Décryptage critique des œuvres
La Tentation de la Défaite (éd. Martinière) d’Antoine Vitkine, écrit en 2006, explore les conséquences géopolitiques d’un monde marqué par des choix politiques extrêmes. Dans ce roman, les États-Unis se replient sur eux-mêmes, et l’isolement de l’Afghanistan qui en résulte engendre une montée de l’islamisme radical dans certaines régions du monde majoritairement musulmanes. Le roman interroge la responsabilité des puissances occidentales dans la création de ces dynamiques et les dangers d’une politique isolationniste.. Cette œuvre d’anticipation se distingue par une représentation conflictuelle des valeurs dans laquelle la culture et la civilisation islamiques s’opposent à la civilisation occidentale et aspirent à la détruire. Le roman, fondé sur une enquête, met en scène un jeune fonctionnaire du Quai d’Orsay détaché à Kaboul pour évaluer la menace islamiste qui ne cesse de s’étendre en Afghanistan après le retrait militaire des États-Unis en 2010. Ainsi, le récit fait écho aux événements actuels marqués par la reprise du pouvoir par les Talibans.

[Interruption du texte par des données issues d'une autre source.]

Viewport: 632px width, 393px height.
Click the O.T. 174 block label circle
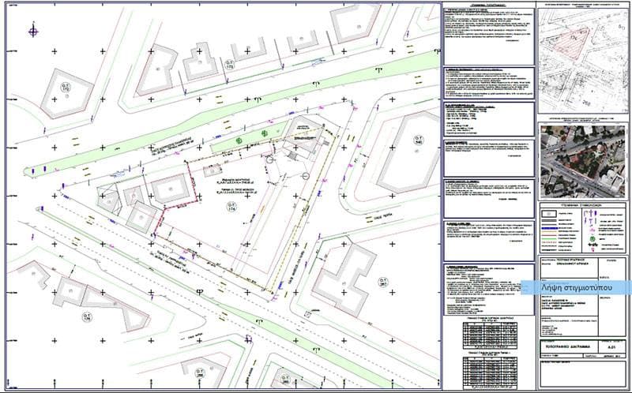coord(231,207)
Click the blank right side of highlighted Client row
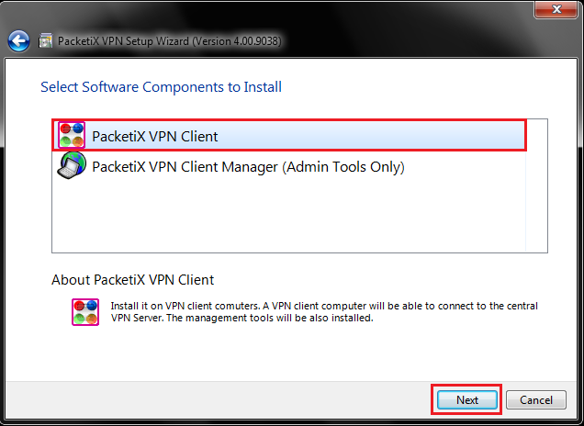Screen dimensions: 584x426 point(371,136)
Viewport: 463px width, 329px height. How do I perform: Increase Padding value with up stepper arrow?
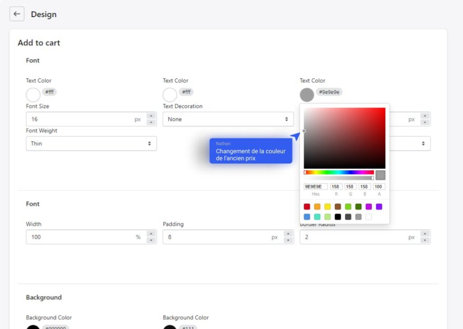tap(288, 234)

Les projets islamistes de la fin du XXe siècle voient la rencontre de deux phénomènes importants : une idéologie reposant sur des textes sacrés islamiques et le recours aux sources juridiques de l’islam (les Hadiths et le Coran) qui donnent l’illusion de perfection et de pureté. Cela peut inclure des aspects de la vie quotidienne, des lois et des systèmes de gouvernance, visant à instaurer une société reflétant ce qu’ils considèrent comme les valeurs et pratiques authentiques de l’islam. Il est donc fréquent de retrouver dans de nombreux pays majoritairement musulmans, des partis politiques islamistes œuvrant pour rétablir un califat :
« Sur Al-Jazira, le cheikh Qran, empathique, dit que c’était le jour le plus important depuis la chute de l’Empire ottoman, une véritable renaissance. » (La Tentation de la Défaite, p. 57)
Cet extrait illustre les répercussions politiques du retrait militaire des États-Unis. L’emploi du terme « renaissance » par le cheikh Qran suggère un renouveau politique ou culturel, qualifiant cette journée du retrait militaire comme étant « la plus importante depuis la chute de l’Empire ottoman », une déclaration particulièrement forte et significative.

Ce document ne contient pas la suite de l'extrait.